*** Dataset entries ***

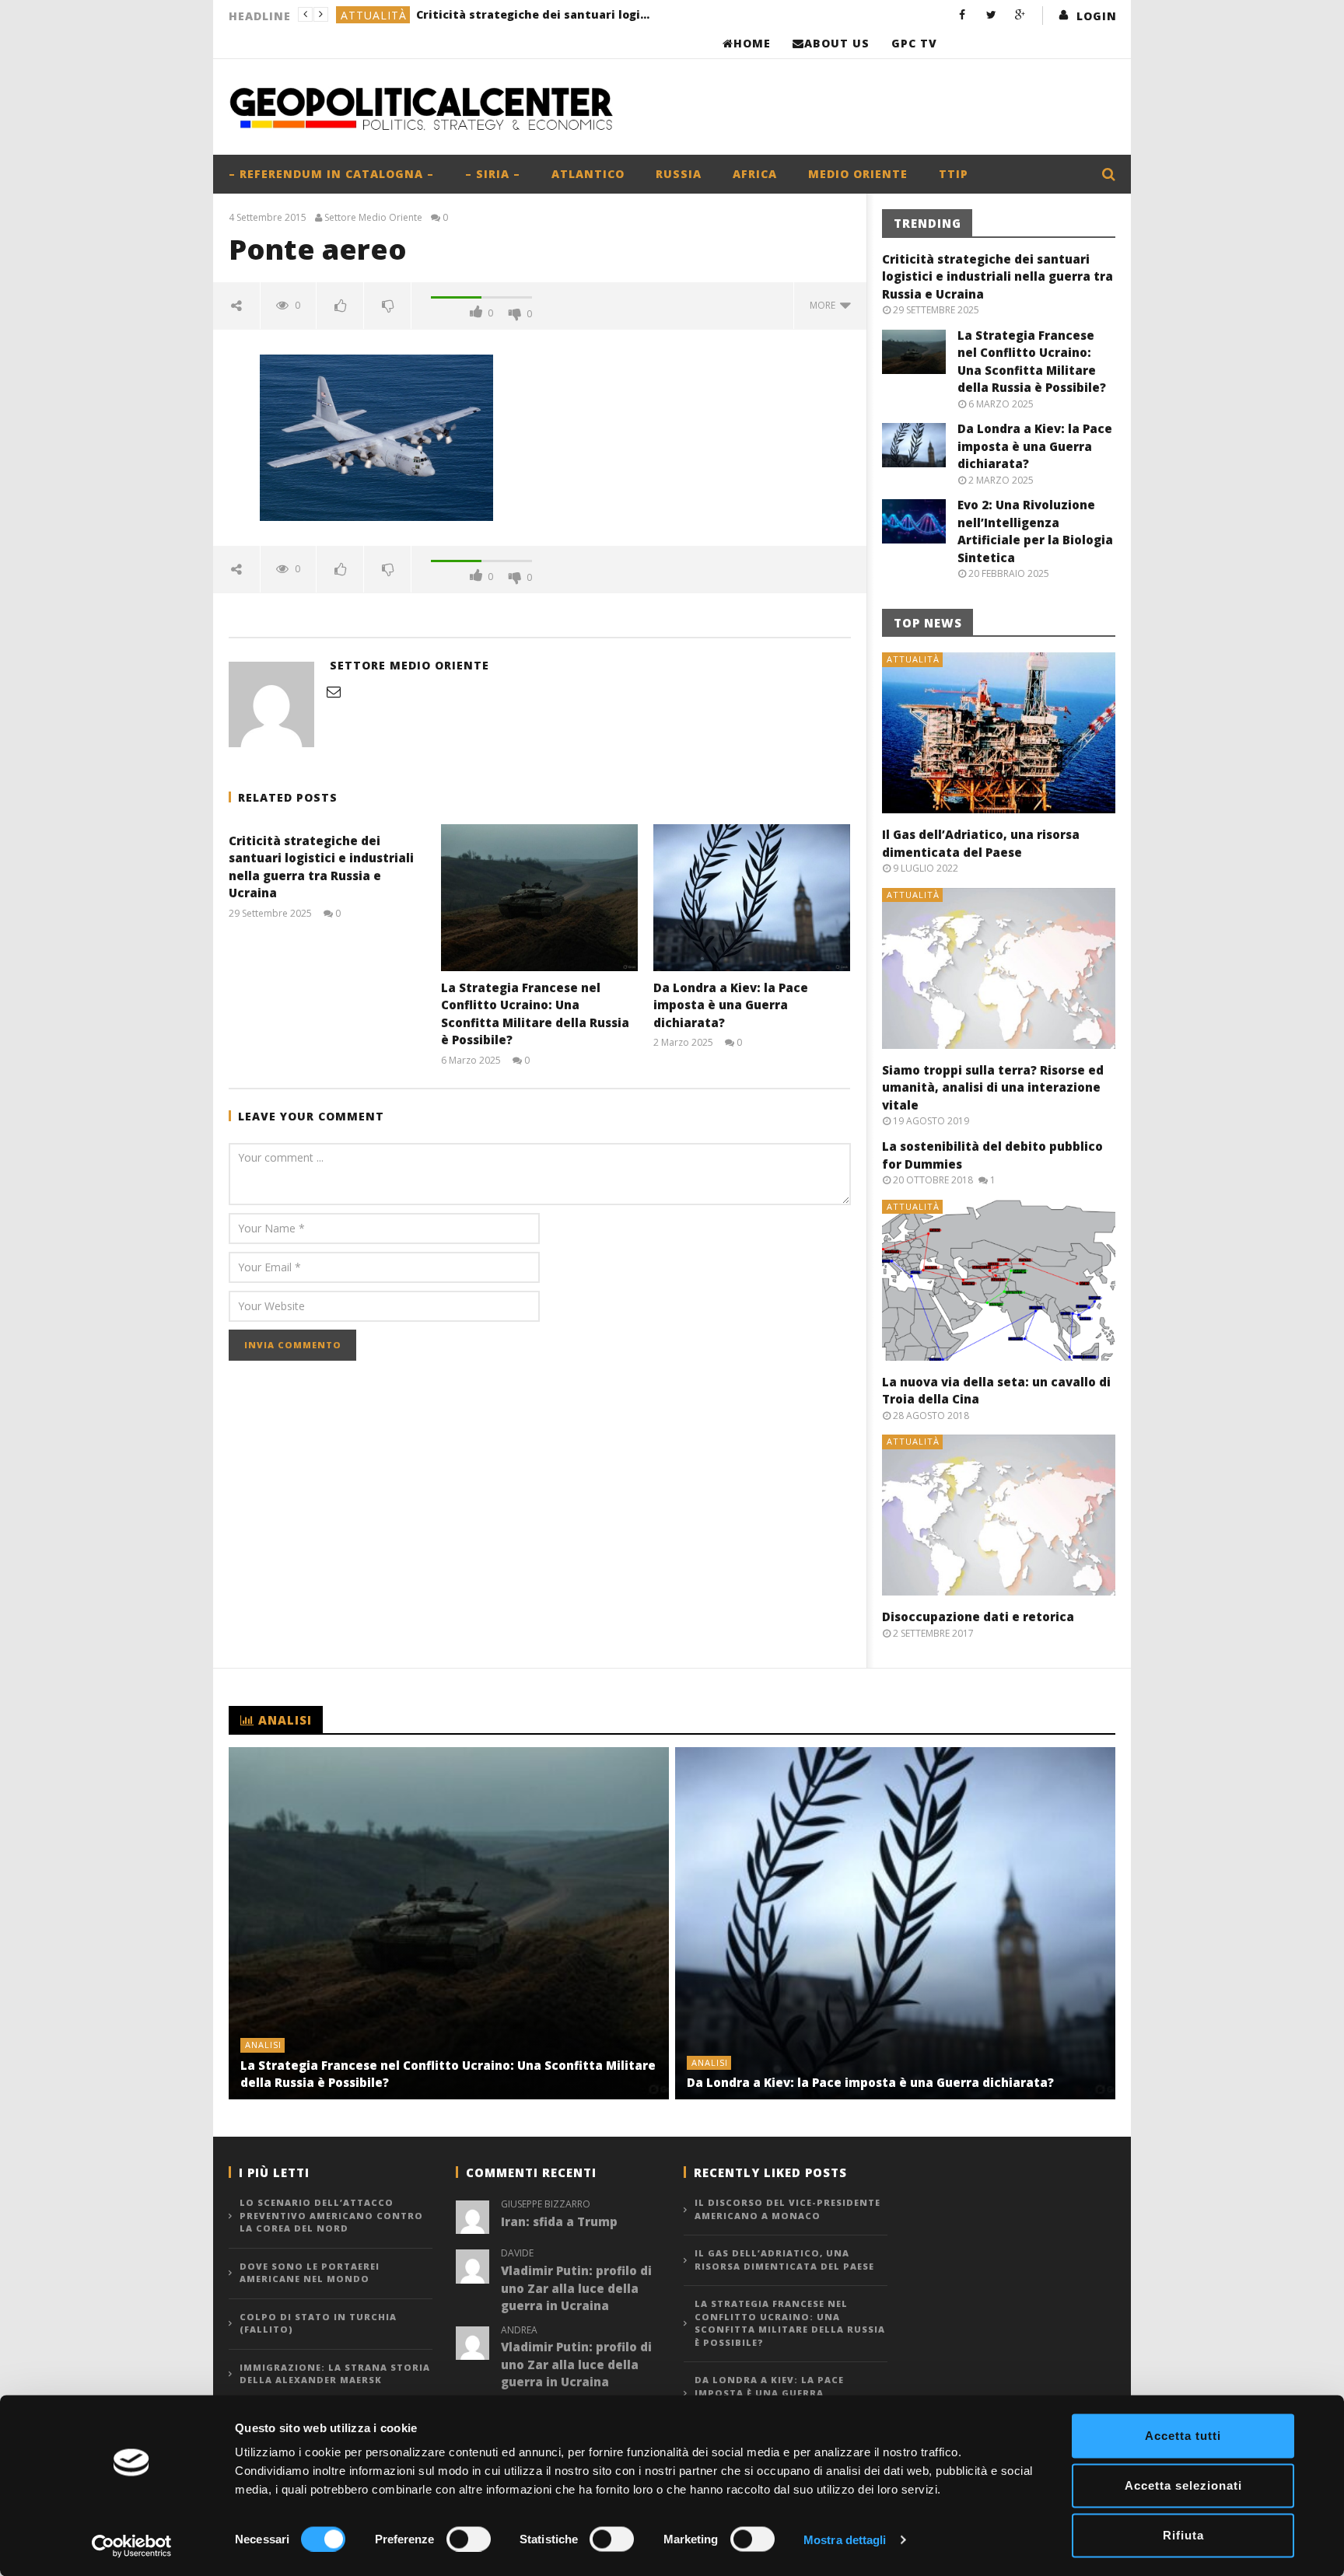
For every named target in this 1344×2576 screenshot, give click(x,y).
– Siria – (492, 173)
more (825, 305)
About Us (837, 43)
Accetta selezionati (1183, 2485)
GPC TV (914, 43)
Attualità (913, 659)
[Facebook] (962, 14)
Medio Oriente (858, 173)
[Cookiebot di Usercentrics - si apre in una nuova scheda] (132, 2545)
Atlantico (588, 173)
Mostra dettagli (845, 2539)
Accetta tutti (1183, 2435)
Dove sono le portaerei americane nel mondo (310, 2272)
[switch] (468, 2538)
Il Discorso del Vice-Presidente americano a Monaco (787, 2209)
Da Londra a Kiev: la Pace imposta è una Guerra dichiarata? (730, 1005)
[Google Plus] (1020, 14)
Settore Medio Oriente (373, 217)
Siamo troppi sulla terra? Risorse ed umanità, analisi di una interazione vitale (993, 1087)
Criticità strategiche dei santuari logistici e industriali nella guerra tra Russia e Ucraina (997, 276)
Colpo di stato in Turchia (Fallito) (318, 2323)
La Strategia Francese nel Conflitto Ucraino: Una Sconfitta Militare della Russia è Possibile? (513, 14)
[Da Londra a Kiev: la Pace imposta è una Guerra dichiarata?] (751, 897)
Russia (679, 173)
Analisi (364, 15)
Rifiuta (1183, 2535)
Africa (755, 173)
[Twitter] (991, 14)
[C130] (376, 436)
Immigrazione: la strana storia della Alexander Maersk (335, 2373)
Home (752, 43)
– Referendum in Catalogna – (331, 173)
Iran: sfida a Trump (559, 2221)
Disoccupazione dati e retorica (978, 1616)
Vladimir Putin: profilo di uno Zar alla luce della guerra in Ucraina (576, 2288)
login (1096, 16)
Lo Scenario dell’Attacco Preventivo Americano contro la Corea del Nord (331, 2215)
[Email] (333, 691)
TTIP (953, 173)
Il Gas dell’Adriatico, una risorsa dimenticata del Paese (784, 2259)
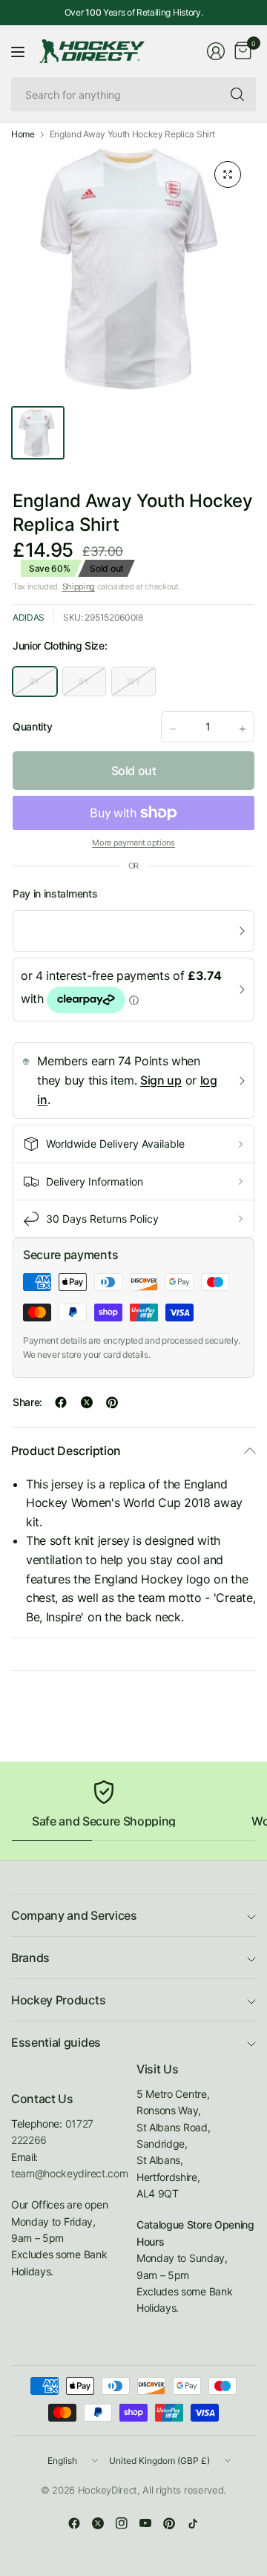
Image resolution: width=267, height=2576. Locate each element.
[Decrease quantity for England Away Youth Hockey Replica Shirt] (173, 729)
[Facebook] (74, 2523)
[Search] (237, 94)
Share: (27, 1402)
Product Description (66, 1450)
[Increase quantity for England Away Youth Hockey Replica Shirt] (242, 729)
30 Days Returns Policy (102, 1218)
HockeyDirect (107, 2490)
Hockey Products (58, 2000)
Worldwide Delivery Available (115, 1143)
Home (23, 134)
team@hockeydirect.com (69, 2173)
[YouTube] (145, 2523)
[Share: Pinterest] (112, 1402)
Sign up (161, 1080)
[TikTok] (193, 2523)
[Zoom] (227, 174)
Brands (30, 1957)
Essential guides (56, 2042)
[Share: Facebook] (60, 1402)
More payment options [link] (133, 842)
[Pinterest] (169, 2523)
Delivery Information (94, 1181)
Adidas (28, 617)
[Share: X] (86, 1402)
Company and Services (74, 1915)
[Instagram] (122, 2523)
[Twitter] (98, 2523)
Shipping (78, 586)
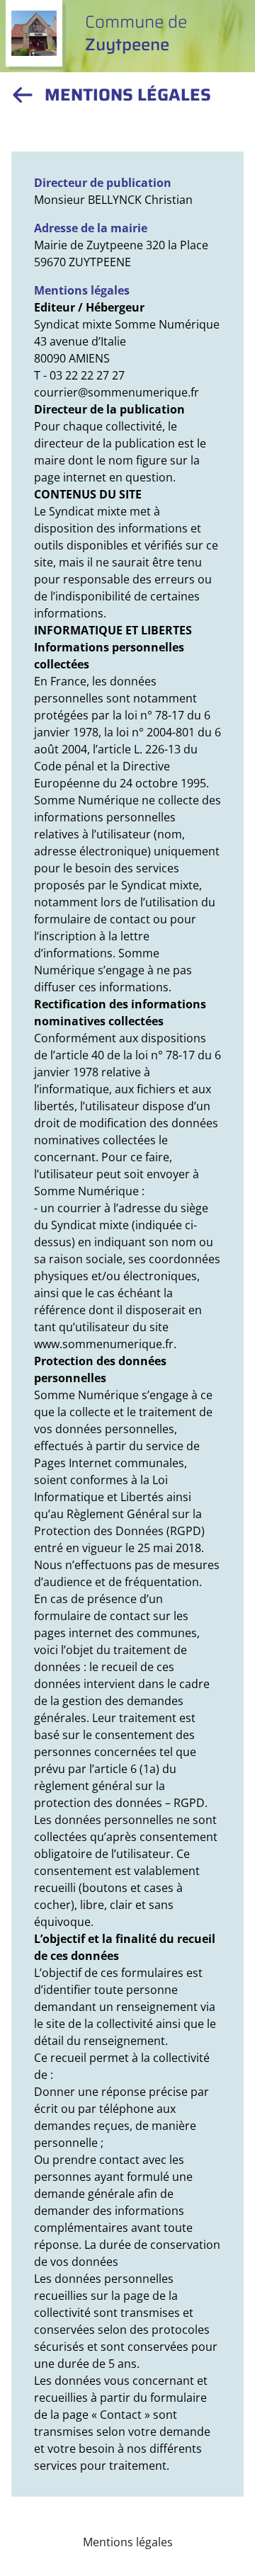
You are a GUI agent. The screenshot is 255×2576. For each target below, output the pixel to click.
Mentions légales (128, 2542)
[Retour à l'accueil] (22, 95)
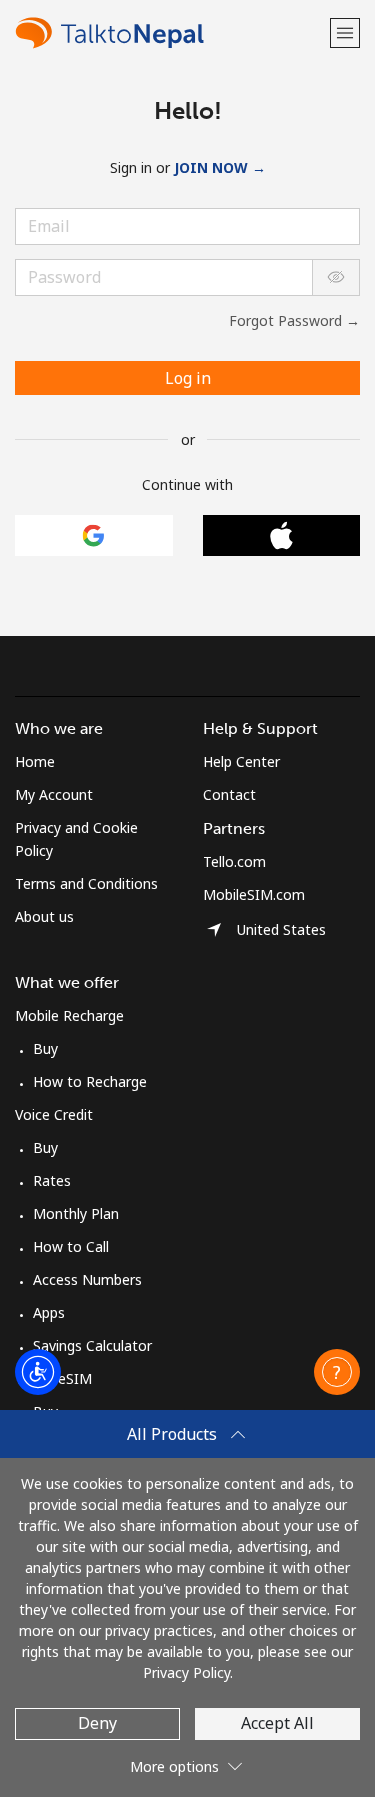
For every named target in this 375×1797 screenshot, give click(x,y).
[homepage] (170, 32)
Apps (49, 1312)
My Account (54, 794)
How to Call (71, 1246)
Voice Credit (54, 1114)
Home (35, 761)
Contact (229, 794)
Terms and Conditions (86, 883)
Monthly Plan (76, 1213)
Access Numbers (87, 1279)
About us (44, 916)
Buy (45, 1048)
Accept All (277, 1723)
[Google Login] (94, 535)
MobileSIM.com (254, 894)
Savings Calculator (92, 1345)
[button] (345, 32)
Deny (97, 1723)
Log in (188, 378)
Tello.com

*** End of Dataset entries ***

Task goal
Look over the records above, and wherever a line contains the string "Russia", copy that line.

Response box
Criticità strategiche dei santuari logistici e industriali nella guerra tra Russia e Ucraina (997, 276)
La Strategia Francese nel Conflitto Ucraino: Una Sconfitta Militare della Russia è Possibile? (513, 14)
Russia (679, 173)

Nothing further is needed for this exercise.